Zee plans to allocate 40% of free cash flows for 'core' biz projects
Zee Entertainment will invest 40% of its FCF in growth areas like regional content, music, and digital, and 25–30% of net profit as dividends. With FY25 profit at ₹679 crore, it targets stronger ZEE5 monetisation, D2C expansion, and M&A. FY26 goal...
In its investor presentation, Zee said it will also set aside 25–30% of net profit for dividends. It will also direct 5% of growth capital for research and development in content creation.
For FY25, ZEEL reported a net profit of Rs 679 crore and a normalised FCF of Rs 882 crore, or 1.3 times its profit. Cash and cash equivalents stood at Rs 2,400 crore as of March 2025.
The company said its investments would primarily focus on core business areas, targeting a 2–3 year payback period, with active participation from the board in evaluating opportunities.

Additional focus areas include strengthening its direct-to-consumer (D2C) and intellectual property (IP)-based offerings, increasing content in films and music, and exploring new areas such as live events.
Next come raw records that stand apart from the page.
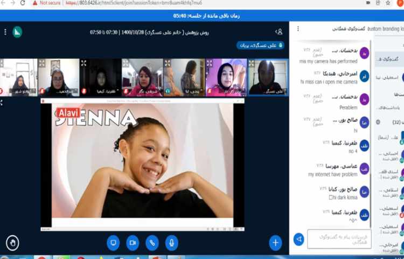Open the public chat item in sidebar
404x259 pixels.
[389, 58]
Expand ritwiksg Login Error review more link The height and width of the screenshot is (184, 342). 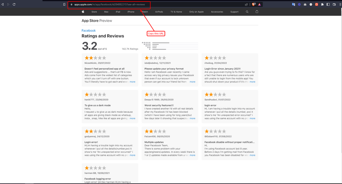point(252,82)
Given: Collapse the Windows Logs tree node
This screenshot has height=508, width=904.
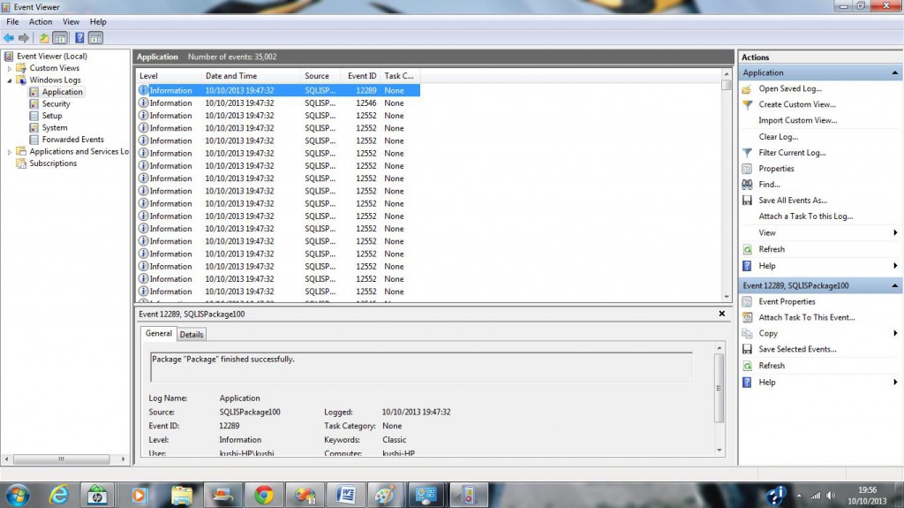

"We are capitalising on this strengthened foundation to drive future growth by balancing investments with a healthy margin profile. Our efforts remain directed towards sharpening the content, driving reach across platforms, and enhancing monetisation through existing and newer avenues," Zee Entertainment CEO Punit Goenka said during the company's Q4 earnings call on May 8.
In FY25, ZEEL's advertising revenue declined by 11%. To offset the softness in ad revenue, the company aims to diversify its client base by aiming to double contributions from retail advertising by FY28.
This, the company said, will include structured ad deals involving equity partnerships, along with localised advertising strategies such as geo-targeting and influencer-based campaigns.
The company has 2,500 employees, having laid off 15% of its staff last year in a cost-cutting exercise.
For FY26, ZEEL is aiming for a 17.5% TV viewership share, ad revenue growth of 8–10%, an EBITDA margin of 18–20%, and an FCF-to-profit ratio of more than 1.2x. These targets are supported by a platform-agnostic content strategy.
In FY25, the company’s TV network share declined 30 basis points to 16.8%. Operating profit stood at Rs 1,200 crore, on revenue of Rs 8,300 crore. ZEE5, its digital platform, reported a 6% rise in revenue to Rs 976 crore in FY25. The platform also narrowed its EBITDA loss significantly to Rs 548 crore, from Rs 1,105 crore a year ago.
ZEEL is also expanding content distribution through Free-to-Air TV, Connected TV, and FAST channels, while also pursuing B2B tie-ups with telecom providers and OEMs to boost ZEE5’s reach and monetisation.